# RECORDED DATA
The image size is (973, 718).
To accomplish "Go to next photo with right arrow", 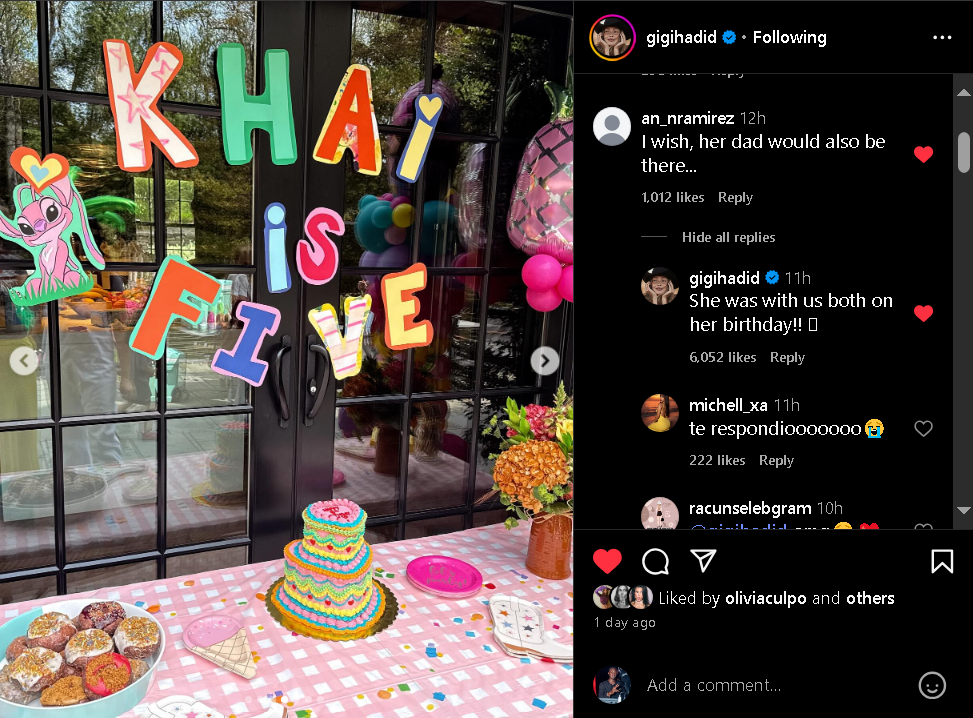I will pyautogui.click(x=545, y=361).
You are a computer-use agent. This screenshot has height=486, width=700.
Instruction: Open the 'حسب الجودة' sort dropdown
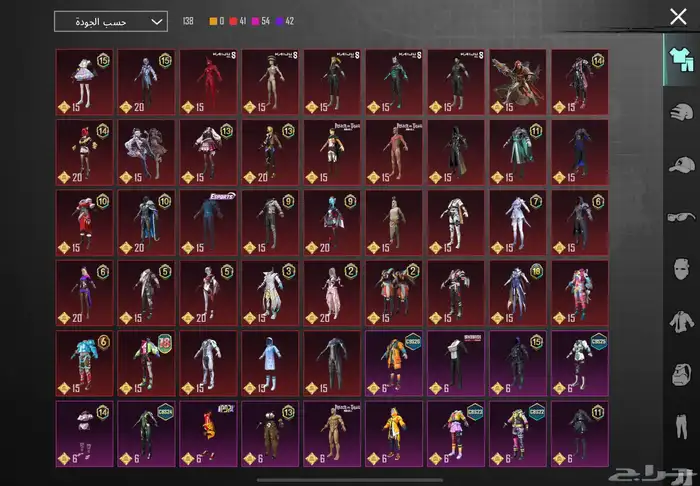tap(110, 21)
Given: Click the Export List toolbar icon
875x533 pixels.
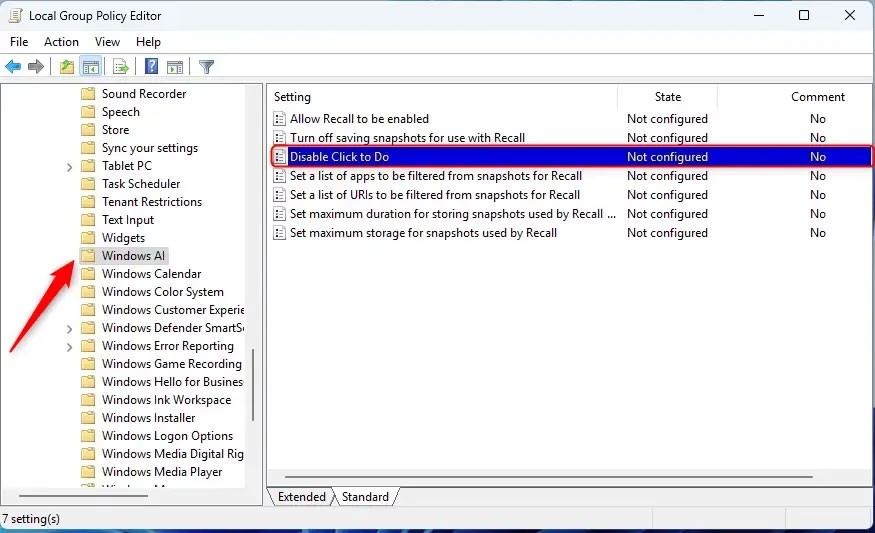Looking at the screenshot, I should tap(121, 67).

# TASK TO CARRY OUT
Write out exactly, and only, the lines from the line holding "Given: Click the Export List toolbar icon" through the end of the data, inclusive, without any pictures.

# EXERCISE OUTPUT
Given: Click the Export List toolbar icon
875x533 pixels.
Looking at the screenshot, I should tap(121, 67).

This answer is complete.